*The data:*

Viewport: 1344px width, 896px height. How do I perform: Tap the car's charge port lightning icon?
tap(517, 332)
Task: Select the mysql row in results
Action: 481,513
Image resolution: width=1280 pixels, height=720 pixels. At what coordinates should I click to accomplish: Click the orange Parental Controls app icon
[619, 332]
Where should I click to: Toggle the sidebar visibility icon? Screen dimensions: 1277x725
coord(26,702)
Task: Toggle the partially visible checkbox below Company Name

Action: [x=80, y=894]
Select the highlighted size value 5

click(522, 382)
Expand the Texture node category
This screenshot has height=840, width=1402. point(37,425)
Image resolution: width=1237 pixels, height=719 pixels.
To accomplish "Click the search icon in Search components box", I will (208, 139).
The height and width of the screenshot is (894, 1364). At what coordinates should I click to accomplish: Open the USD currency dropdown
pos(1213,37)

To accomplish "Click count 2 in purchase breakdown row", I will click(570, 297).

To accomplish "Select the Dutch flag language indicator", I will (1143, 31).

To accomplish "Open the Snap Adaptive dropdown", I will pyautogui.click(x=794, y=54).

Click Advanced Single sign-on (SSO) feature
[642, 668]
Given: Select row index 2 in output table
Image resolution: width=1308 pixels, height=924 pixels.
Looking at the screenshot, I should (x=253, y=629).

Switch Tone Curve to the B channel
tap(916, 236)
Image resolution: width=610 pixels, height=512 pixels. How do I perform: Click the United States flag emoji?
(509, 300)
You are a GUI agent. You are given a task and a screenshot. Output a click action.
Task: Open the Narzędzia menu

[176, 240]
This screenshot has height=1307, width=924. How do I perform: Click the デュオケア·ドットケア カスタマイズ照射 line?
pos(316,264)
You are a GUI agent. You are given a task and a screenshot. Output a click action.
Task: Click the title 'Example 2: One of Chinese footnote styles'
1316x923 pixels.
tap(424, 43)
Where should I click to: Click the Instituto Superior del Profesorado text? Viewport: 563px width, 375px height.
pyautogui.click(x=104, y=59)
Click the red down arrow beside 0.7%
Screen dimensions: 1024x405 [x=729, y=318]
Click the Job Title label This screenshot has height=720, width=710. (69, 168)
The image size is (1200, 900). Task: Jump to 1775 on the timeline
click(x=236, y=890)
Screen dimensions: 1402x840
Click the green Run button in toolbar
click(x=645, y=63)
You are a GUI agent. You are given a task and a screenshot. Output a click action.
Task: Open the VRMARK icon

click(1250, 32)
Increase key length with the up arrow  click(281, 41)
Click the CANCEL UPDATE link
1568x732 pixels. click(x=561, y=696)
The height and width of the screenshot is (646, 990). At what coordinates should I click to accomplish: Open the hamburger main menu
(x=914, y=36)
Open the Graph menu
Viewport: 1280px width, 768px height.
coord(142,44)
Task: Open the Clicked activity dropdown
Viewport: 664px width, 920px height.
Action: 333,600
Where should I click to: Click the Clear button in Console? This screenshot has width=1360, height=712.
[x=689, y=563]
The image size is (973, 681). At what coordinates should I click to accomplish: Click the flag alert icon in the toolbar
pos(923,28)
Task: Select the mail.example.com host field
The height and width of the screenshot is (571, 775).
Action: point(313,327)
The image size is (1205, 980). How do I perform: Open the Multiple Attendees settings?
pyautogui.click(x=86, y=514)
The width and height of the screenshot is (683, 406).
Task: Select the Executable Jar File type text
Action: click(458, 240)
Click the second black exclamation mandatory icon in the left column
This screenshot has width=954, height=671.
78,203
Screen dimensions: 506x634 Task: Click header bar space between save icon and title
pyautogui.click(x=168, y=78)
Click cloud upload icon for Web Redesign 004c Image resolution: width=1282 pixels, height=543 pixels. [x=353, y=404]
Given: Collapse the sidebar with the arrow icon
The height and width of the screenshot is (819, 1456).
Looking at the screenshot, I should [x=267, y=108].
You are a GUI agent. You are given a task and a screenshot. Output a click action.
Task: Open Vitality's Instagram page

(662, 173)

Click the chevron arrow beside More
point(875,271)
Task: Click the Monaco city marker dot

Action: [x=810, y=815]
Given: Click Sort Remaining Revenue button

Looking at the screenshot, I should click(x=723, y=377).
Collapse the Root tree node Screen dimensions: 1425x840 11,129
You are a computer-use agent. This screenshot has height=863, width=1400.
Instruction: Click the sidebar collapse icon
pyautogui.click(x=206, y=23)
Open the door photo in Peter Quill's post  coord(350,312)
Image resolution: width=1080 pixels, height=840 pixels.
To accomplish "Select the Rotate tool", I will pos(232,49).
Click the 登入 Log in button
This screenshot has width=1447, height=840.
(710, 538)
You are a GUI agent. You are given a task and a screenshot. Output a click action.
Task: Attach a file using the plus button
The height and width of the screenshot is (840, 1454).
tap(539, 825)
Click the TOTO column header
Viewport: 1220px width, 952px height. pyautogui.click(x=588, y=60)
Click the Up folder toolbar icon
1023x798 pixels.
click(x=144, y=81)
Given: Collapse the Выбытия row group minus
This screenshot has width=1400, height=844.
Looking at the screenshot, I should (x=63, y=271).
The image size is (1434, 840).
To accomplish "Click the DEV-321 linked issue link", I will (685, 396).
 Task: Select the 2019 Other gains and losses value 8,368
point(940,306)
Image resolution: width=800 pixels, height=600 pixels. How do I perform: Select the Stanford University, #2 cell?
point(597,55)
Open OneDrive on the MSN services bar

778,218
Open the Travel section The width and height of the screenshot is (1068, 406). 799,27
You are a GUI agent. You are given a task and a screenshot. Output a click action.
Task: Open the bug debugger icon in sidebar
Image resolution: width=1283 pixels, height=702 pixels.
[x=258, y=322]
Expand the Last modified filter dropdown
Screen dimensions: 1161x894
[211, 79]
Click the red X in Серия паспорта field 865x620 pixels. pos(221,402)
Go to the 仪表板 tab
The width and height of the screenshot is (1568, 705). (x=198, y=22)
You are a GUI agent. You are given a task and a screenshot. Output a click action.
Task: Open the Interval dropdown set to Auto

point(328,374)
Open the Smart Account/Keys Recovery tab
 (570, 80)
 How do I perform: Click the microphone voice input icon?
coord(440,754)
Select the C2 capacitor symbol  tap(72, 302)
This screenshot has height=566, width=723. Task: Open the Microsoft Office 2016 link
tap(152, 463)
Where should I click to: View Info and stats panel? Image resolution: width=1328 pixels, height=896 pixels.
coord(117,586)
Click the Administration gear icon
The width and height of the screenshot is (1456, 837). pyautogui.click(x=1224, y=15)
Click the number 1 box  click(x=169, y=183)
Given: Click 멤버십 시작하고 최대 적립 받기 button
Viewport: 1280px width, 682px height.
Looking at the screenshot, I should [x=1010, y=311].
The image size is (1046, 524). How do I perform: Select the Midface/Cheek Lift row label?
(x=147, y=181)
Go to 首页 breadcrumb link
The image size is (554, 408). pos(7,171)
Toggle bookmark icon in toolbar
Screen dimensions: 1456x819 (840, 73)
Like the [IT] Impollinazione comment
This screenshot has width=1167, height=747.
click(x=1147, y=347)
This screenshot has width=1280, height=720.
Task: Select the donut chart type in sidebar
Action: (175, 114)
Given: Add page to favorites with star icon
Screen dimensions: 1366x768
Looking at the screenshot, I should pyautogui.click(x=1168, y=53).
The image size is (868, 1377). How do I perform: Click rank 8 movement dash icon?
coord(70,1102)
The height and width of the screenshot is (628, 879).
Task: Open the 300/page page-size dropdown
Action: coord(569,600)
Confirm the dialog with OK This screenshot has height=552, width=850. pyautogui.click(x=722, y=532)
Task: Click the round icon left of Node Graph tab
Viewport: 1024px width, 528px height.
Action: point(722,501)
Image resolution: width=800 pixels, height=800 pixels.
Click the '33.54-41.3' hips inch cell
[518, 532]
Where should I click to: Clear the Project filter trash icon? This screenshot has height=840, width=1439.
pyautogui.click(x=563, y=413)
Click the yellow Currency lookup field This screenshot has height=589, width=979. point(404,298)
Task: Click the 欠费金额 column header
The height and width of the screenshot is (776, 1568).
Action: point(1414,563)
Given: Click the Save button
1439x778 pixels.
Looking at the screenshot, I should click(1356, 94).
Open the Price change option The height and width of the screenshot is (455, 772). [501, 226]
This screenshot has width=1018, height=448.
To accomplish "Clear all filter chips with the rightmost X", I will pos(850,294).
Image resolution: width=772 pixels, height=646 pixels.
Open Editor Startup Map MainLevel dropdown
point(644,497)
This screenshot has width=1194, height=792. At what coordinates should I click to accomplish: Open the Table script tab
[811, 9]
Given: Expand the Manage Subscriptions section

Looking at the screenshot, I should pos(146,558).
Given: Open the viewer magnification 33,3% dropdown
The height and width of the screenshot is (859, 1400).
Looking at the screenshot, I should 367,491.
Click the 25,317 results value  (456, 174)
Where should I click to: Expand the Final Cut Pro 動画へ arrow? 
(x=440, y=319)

*Stated goal:*
Rewrite the records starting at the line containing "The image size is (1434, 840)." and ending at the line containing "Open the Travel", both included, as a Markdown table with columns Row and Line. Put a row number in Row and the line in Line, and leave out blank lines.

*Worked solution:*
| Row | Line |
|---|---|
| 1 | The image size is (1434, 840). |
| 2 | To accomplish "Click the DEV-321 linked issue link", I will (685, 396). |
| 3 |  Task: Select the 2019 Other gains and losses value 8,368 |
| 4 | point(940,306) |
| 5 | Image resolution: width=800 pixels, height=600 pixels. How do I perform: Select the Stanford University, #2 cell? |
| 6 | point(597,55) |
| 7 | Open OneDrive on the MSN services bar |
| 8 | 778,218 |
| 9 | Open the Travel section The width and height of the screenshot is (1068, 406). 799,27 |